*Objectives*.
1) In the blog post about the Screaming Females EP Chalk Tape, which town is the band from?
2) Continue the blog post about the Screaming Females EP Chalk Tape from where it stops.

*Document text*.
Posts Tagged 2013

Screaming Females | Chalk Tape

Here’s a nice little EP that made my “to get to” list in the 2013 post (I have since purchased all these records but still have yet to listen to all of them…holy shit.)

This band is way too cool to call this the Poison Arrow EP and put that song first but it’s clearly the hit and worth the price of admission. In fact, I’m a little bummed they didn’t put it on a full album. Because I don’t have any of their full albums, and I feel a little guilty. Cause they’re from New Jersey, not even simply New Jersey but New Brunswick and I kinda feel like “that’s my scene, man”, even though clearly it’s not anymore and even was it ever? Not really. But I’ve heard them, and I like them. Which should be enough to buy a band’s records. I shouldn’t have to feel obligated because I might run into them at a party or something. It could happen. The kind of party I don’t really expect to be invited to, but then when I am, I don’t show up anyway. Because I got some stuff to figure out, man. There’s just so many bands. And so many old records by old bands. This may even qualify for some people in both of those categories. I never really got that attitude.

*Available data*.
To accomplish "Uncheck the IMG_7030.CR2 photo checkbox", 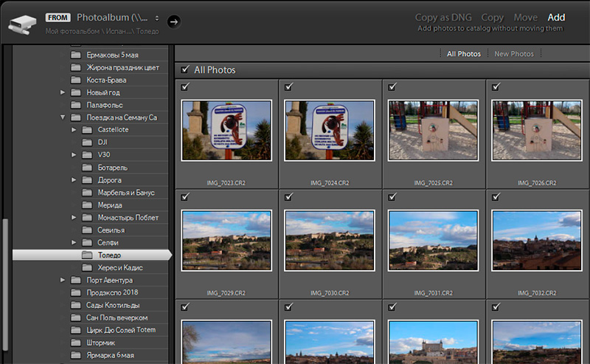I will 288,197.

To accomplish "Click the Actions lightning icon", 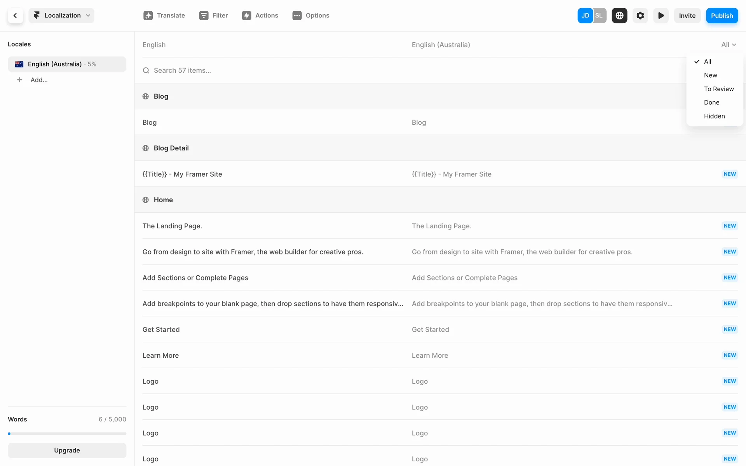I will [x=246, y=16].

*Results for each task*.
1) New Brunswick, New Jersey.

2)
But this is hardly a monolith of relevance as a release. It’s good as a starting point, but I’m going to have to get more if I really claim to give a shit. I mean, come on, me. We got a tracklist with 7 songs, but everyone that isn’t Poison Arrow is under 3 minutes. They’re just collecting the songs that don’t belong on a proper album, maybe they don’t even consider them finished. You got midtempo groover Sick Bed, the quick melodic hardcore-ish Crushing the Kingdom, acoustic ballad Bad Men, angular noise rock of Wrecking Ball—some great screams here, frontwoman Marissa has a great singing voice but the moniker’s not too ironic—also the quieter but still tense bongo rock of Into the Sun and a nice little end ditty feat. Shellshag, another one of those bands I should know real well from 10 years back, but I do just barely.

And the artwork doesn’t merely look like a demo tape as a retro gag, it really came out on tape. Only a hundred copies. I never really got that either, I’m not that kind of collector. Download is fine. %

We all know you're gonna get it from Amazon if they got it even a dime cheaper cause that's just how it be, man, but you can get it direct from Don Giovanni for cheapest.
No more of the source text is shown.